NG2 and Brevican Form Tubular Structures Surrounding Axons in the Human Mediodorsal Thalamus

Multiplex immunocytochemistry combined with high-resolution confocal microscopy was used to assess the relationship between SMI-312-IR axons and NG2- and BCAN-IR in the human MD thalamus. NG2- and BCAN-IR were concentrated within axon bundles in the MD (Figure 1A). Within these bundles, NG2- and BCAN-IR were found to co-localize within tube-like structures, resembling myelin sheaths (Figure 1). Dual-labeling with the axonal marker SMI-312 shows that BCAN/NG2-IR tubular structures tightly surround axons (Figure 1). They are referred to here as ‘axonal coats.’ High-resolution confocal microscopy measurements show that the diameter of axonal coats within the human MD is 3.95–3.99 μm and the thickness of their walls is 856–892 nm (Figures 1E,F).

FIGURE 1

NG2 and BCAN form coats surrounding axons in the human MD thalamus. Photomicrograph of a luxol blue stained section depicting the subregions of the human mediodorsal nucleus sampled for quantification of axonal coats (A). Myelinated fiber bundles were sampled from the parvocellular (PVC), the magnocellular (MC), caudodorsalis (CD) regions of the MD. (B) Low magnification (10×) confocal image of NG2 labeling (red) and BCAN labeling (green) in the mediodorsal nucleus of the human thalamus. Labeling for both CSPGs was observed in structures resembling myelinated fiber bundles. Higher magnification images (C) revealed that these CSPGs labeled tube-like structures apparently surrounding openings that were consistent with the diameters of single axons. Scale bar equals 30 μm.
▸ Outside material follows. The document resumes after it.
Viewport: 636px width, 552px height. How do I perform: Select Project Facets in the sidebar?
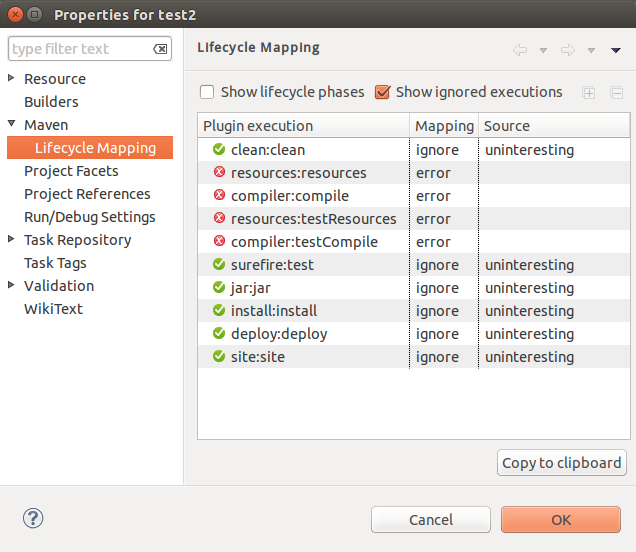click(x=71, y=171)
Confocal micrographs of dual immunofluorescence labeling revealed that these CSPG structures resembling axonal coats, labeled with NG2 (red), surrounded SMI-312 immunoreactive axons (green). (D) Low magnification (10× objective) image showing NG2 axonal coats around SMI-312 axons in transverse and cross-section slices of the axons. (E) An intermediate magnification image depicting an example of cross-sectional SMI-312 axons surrounded by NG2 coats. Pink arrows indicate axons surrounded by NG2 coats, yellow arrows indicate axons without NG2 coats. (F) High-resolution imaging allowed for measurements of the diameter of these axons (3.95 and 3.99 μm) as well as the thickness of the NG2 axonal coats [892 and 856 nanometers; (G)]. Scale bars equal 4 μm for D–G.
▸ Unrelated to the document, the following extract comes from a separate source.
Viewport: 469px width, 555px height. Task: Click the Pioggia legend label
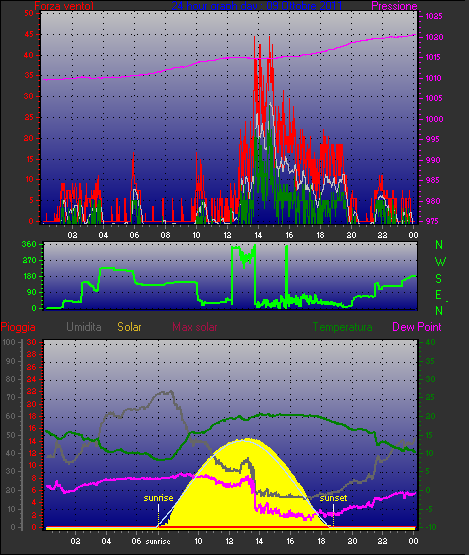click(x=18, y=327)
Axons Within the Human Mediodorsal Thalamic Nucleus Are Predominantly Associated With Axonal Coats

Unbiased stereology-based sampling in 5 control subjects was used to quantify the percentage of axons in the human MD surrounded by NG2-IR and BCAN-IR axonal coats. Our results show that 64.78% (standard deviation ±3.3%) of axons were surrounded by NG2-IR coats and 64% (standard deviation ±2.7%) by BCAN-IR coats, consistent with predominant colocalization of these CSPGs. Conversely, 35.22% (standard deviation ±3.3%) and 36% (standard deviation ±2.7%) of axons were not associated with NG2-IR and BCAN-IR axonal coats, respectively (Figure 2).

FIGURE 2

Percentage of Axons surrounded by NG2 or BCAN Coats. Stereology-based sampling was used to quantify the number of SMI-312 immunoreactive axons and axonal coats within bundles of the MD (A) approximately 65% (standard deviation ±3.3%) of axons were associated with NG2 immunoreactive coats (B) and 64% (standard deviation ±2.7%) were associated with BCAN immunoreactive coats (C).

Ultrastructural Characteristics of NG2- and Brevican-Immunoreactive Axonal Coats

Electron microscopy analysis of BCAN- and NG2-IR axonal coats in the human MD was carried out on a total of 24,148 cross-sections of axon segments from randomly selected sections. We focused on the location of each CSPG with respect to the axon and its myelin sheath and measured the incidence BCAN- and NG2-IR within the axon cytoplasm, just below the myelin sheath outside the axoplasm, or above the myelin sheath on the surface of the myelinated axon.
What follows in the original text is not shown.